Over the past couple of years, a handful of organisations in the learning field have picked up on lean as an idea to consider.
In a June 2013 article in Chief Learning Officer, Joe Kuntner, Jonathan McCoy, Ray Pitts and Peter Talmers looked at it from the perspective of instructional design:
Conventional instructional design … can no longer solve the problem of bringing precisely the right information at the right time to the right employee. Information in today’s business world simply changes too rapidly, and the training and learning process is too slow to keep pace.

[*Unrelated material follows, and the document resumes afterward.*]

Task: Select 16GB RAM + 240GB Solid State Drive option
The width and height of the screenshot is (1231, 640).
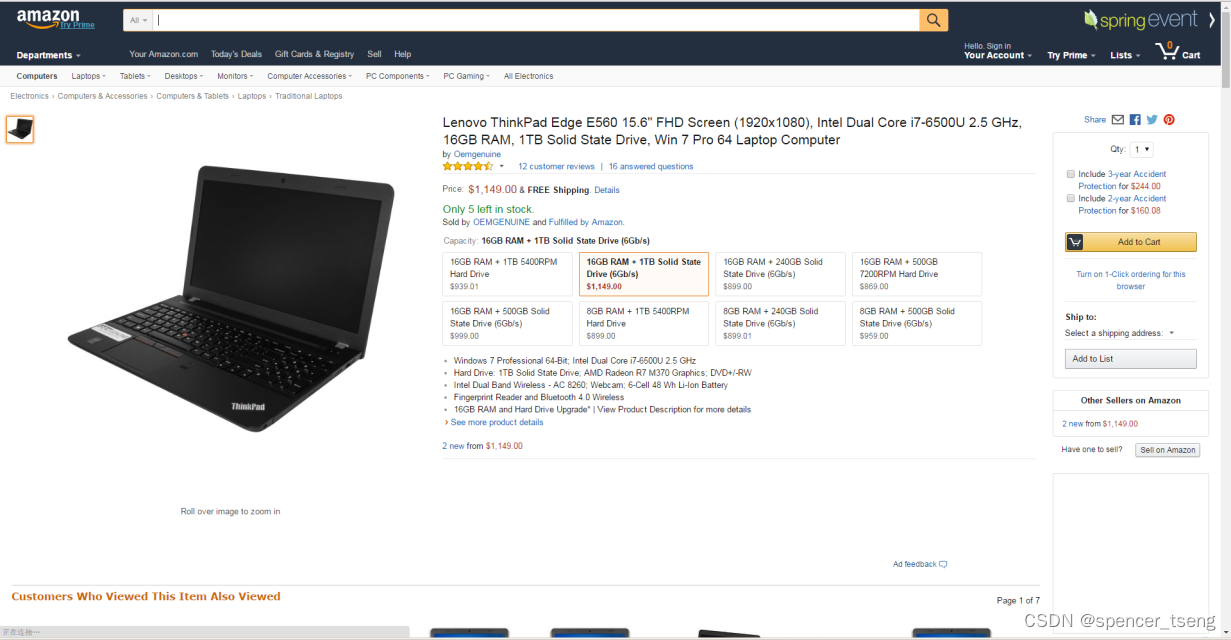Action: click(780, 274)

Their discussion centred on employees “pulling” information on-demand – Just-in-time, rather than just-in-case. This, combined with a games-based approach was cited as using a lean model.
I would argue that this is a very small way of thinking about lean. Where is the thinking about Value, Value streams, Flow, Perfection and Waste? The only principle that appears to have been addressed is that of Pull.
In an earlier CLO article, “How to create a lean learning environment” from June 2012, the focus is very much on Waste: “any training or learning activity that doesn’t directly help a learner perform better on the job“.
The author’s useful analysis of the different types of waste inherent in many training organisations is summarised as follows (my highlights):
Based on the Lean model, learning leaders shouldn’t be focused on teaching everyone; they should be concerned with teaching the fewest number of people the least amount of relevant information as quickly as possible.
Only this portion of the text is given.